Task
Restate the lines word for word, from the one containing "Власть (402, 22)" through the last line of the entries below, without any other lines.

Extracted entries
######

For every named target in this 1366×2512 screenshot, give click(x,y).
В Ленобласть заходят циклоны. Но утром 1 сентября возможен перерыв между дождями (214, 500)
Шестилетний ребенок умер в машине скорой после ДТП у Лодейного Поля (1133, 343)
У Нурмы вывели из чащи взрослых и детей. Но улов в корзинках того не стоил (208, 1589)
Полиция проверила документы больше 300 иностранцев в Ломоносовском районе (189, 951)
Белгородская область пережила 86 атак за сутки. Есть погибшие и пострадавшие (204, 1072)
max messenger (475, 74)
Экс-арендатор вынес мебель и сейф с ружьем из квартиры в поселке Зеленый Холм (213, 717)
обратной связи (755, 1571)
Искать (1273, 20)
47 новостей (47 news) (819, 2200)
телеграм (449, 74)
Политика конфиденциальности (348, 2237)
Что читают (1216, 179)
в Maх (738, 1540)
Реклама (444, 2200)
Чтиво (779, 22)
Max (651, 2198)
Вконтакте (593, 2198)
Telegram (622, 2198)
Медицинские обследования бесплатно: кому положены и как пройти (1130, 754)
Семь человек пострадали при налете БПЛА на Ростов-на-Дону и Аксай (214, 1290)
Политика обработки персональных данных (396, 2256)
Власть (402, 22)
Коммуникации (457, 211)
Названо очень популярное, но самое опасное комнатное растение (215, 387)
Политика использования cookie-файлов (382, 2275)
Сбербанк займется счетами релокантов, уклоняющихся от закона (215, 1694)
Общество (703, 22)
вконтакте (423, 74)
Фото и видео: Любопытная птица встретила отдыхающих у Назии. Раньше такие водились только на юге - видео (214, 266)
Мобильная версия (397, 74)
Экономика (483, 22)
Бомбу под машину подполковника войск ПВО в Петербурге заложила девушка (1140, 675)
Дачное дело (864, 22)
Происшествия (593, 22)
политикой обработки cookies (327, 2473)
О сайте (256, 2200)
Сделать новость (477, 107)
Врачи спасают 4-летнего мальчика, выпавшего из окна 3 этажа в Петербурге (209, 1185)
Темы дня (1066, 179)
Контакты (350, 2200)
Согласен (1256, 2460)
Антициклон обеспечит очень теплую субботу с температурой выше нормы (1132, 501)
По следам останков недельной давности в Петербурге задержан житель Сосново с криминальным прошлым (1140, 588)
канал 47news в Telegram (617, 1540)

######

Written answer
Власть (402, 22)
Коммуникации (457, 211)
Названо очень популярное, но самое опасное комнатное растение (215, 387)
Политика использования cookie-файлов (382, 2275)
Сбербанк займется счетами релокантов, уклоняющихся от закона (215, 1694)
Общество (703, 22)
вконтакте (423, 74)
Фото и видео: Любопытная птица встретила отдыхающих у Назии. Раньше такие водились только на юге - видео (214, 266)
Мобильная версия (397, 74)
Экономика (483, 22)
Бомбу под машину подполковника войск ПВО в Петербурге заложила девушка (1140, 675)
Дачное дело (864, 22)
Происшествия (593, 22)
политикой обработки cookies (327, 2473)
О сайте (256, 2200)
Сделать новость (477, 107)
Врачи спасают 4-летнего мальчика, выпавшего из окна 3 этажа в Петербурге (209, 1185)
Темы дня (1066, 179)
Контакты (350, 2200)
Согласен (1256, 2460)
Антициклон обеспечит очень теплую субботу с температурой выше нормы (1132, 501)
По следам останков недельной давности в Петербурге задержан житель Сосново с криминальным прошлым (1140, 588)
канал 47news в Telegram (617, 1540)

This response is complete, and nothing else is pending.